I had hope that things would be different for my kids and I was encouraged by the advent of all the new painless ways to raise money. However, in addition to eating out and clipping box tops, and even though (at my daughter’s school anyway) door-to-door fundraising is prohibited, this year we have been the unfortunate recipients of three different glossy catalogues of fabulous wares that we are to try and unload on our friends and family. First it was wrapping paper, then it was candles, and this week it is cookie dough. Every child in our housing area attends the same school, so it is unclear which friends we should be soliciting. Since we are living where the Army tells us, we are not down the street from the family members that we could be hitting up. So guess who is the proud owner of new wrapping paper, new candles, and new cookie dough? What else can we do? Her school could not even find money for new basketball goals for the playground.

Fortunately for my daughter, the prizes for the kids have improved dramatically from the bad old days. If they manage to badger their parent into buying even one thing, they will get some token prize from the vast storehouse of “Made In China” goodies. During the fall fundraiser, kids who sold three things got to squirt the principal with ketchup and mustard while he was dressed up like a hot dog. For the first spring fundraiser my daughter got a bookmark with the school name on it (woohoo!), and for the next spring fundraiser she’ll get to see a BMX Bike Show if she sells even one thing, and if she sells three, she’ll get to sit up front (yippee!). I really wonder if the kids who don’t participate will be locked into a classroom with the windows blacked out to ensure they do not get a look at the prize they haven’t earned. The primary downside (or upside if you are a school administrator) of these irresistible prizes is that they motivate the kids to pester their parents incessantly so that they can win a pen that lights up or big balloon.
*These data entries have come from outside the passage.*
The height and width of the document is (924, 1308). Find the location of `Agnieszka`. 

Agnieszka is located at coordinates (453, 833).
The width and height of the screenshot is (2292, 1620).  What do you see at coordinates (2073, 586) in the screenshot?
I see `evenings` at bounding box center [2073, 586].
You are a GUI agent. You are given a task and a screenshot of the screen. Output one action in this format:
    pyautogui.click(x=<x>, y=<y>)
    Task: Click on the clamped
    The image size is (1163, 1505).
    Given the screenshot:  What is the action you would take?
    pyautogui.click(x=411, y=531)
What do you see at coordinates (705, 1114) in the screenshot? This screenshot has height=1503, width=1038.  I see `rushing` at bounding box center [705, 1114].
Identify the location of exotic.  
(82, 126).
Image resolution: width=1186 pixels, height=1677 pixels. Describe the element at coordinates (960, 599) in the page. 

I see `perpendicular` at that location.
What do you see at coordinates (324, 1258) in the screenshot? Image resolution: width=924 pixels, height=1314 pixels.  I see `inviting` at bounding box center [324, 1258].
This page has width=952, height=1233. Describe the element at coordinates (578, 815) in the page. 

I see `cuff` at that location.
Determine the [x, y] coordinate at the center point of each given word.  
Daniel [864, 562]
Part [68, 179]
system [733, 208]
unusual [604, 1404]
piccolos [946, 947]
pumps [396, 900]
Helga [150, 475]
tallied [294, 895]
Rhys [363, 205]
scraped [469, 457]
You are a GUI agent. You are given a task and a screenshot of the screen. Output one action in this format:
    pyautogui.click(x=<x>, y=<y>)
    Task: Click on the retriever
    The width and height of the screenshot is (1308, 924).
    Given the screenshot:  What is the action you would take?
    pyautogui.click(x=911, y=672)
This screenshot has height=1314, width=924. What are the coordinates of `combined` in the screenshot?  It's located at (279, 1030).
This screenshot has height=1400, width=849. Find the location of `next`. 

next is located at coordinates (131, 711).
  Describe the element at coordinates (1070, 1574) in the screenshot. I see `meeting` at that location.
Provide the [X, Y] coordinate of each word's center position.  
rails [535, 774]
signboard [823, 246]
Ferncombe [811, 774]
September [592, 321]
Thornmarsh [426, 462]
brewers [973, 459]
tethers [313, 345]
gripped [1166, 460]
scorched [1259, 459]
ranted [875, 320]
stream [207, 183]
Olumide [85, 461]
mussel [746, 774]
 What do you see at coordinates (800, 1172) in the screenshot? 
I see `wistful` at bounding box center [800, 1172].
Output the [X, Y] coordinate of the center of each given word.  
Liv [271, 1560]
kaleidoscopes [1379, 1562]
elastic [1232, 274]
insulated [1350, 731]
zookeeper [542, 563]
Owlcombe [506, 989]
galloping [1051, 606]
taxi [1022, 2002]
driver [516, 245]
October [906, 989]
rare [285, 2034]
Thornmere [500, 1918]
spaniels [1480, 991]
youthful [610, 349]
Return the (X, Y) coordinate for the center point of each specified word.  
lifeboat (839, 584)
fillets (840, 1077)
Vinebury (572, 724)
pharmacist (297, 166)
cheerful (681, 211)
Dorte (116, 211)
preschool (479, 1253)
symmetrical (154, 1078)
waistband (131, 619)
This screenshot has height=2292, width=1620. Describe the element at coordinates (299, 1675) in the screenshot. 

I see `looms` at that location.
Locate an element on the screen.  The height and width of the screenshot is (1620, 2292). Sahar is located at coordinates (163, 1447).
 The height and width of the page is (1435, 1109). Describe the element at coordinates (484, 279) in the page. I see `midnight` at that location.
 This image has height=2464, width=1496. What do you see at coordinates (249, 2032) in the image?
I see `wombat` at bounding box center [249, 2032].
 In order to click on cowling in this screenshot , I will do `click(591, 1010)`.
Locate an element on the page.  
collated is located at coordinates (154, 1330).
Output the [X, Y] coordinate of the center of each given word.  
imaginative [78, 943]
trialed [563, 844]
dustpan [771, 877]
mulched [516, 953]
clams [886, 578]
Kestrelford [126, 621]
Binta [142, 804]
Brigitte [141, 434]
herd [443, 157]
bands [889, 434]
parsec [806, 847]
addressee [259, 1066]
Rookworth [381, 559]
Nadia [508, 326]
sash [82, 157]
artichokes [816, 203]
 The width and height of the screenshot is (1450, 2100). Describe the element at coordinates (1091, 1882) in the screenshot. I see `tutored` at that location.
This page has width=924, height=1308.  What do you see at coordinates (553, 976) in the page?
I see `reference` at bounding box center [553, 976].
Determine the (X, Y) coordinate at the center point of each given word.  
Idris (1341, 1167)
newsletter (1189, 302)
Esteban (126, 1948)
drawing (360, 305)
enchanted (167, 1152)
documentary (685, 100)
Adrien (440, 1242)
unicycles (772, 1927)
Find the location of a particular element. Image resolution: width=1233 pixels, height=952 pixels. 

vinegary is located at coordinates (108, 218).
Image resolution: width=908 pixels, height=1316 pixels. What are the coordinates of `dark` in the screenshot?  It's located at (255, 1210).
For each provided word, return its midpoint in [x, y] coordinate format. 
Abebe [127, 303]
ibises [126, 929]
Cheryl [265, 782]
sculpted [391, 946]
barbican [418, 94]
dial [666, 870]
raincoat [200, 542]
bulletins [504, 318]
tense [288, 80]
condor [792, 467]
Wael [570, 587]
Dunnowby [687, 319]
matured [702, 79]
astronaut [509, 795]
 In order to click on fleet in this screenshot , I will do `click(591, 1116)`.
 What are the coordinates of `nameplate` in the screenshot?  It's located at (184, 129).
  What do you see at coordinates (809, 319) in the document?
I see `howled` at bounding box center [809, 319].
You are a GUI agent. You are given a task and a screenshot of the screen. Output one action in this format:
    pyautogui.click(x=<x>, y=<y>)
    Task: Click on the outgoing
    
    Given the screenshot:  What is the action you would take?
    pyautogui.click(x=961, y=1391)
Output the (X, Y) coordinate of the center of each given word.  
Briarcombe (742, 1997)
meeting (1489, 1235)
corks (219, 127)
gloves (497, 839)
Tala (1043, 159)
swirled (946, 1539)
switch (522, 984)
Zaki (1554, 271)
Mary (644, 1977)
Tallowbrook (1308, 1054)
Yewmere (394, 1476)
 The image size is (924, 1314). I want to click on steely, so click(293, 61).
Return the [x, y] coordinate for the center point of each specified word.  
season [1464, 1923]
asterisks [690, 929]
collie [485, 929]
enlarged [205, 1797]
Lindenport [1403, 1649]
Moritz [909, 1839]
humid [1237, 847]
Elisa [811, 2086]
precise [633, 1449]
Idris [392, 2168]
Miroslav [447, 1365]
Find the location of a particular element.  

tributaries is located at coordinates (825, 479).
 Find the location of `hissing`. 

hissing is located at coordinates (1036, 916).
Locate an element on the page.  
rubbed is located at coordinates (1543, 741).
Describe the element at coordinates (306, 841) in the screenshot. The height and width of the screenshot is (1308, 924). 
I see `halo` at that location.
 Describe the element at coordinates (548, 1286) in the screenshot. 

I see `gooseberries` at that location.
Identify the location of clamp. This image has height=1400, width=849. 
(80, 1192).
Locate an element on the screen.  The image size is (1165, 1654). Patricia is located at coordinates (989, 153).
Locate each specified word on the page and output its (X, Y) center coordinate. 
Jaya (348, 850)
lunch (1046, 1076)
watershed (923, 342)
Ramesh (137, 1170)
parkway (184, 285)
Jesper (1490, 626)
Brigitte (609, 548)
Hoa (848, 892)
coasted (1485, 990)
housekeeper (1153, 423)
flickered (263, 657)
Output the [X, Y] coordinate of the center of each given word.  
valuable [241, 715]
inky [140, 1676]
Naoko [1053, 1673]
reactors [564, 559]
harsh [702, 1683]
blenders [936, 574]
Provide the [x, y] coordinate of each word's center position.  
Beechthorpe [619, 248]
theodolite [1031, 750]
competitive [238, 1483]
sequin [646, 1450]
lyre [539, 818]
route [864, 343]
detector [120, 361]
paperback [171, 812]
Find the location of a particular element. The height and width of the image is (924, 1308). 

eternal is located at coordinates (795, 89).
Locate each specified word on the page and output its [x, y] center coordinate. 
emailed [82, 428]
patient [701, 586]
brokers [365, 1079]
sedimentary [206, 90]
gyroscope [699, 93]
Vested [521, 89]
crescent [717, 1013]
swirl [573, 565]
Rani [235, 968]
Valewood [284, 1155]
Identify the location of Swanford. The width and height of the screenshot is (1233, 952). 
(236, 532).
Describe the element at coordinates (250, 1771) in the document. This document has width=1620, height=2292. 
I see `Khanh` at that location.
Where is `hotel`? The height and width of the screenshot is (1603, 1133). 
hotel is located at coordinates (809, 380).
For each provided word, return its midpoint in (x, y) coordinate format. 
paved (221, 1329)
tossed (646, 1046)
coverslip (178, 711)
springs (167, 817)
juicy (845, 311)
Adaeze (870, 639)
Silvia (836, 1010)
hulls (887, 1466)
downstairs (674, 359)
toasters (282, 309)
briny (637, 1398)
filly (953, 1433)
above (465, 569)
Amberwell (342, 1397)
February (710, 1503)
However, even if my daughter didn’t care about the fundraisers and even if she couldn’t win prizes, I would buy at least one thing from her every time. My years of knocking on doors have turned me into everyone’s easy mark. Every time a kid knocks on my door, I’m going to buy something, because I feel so bad for them and I remember how much I hated the fundraising routine. I buy candy I don’t want, candles I don’t like, wrapping paper I don’t need. I buy two boxes of cookies from every girl scout that knocks on my door. I do it all in the name of lightening the load of some poor kid with the weight of his school’s approval on his shoulders.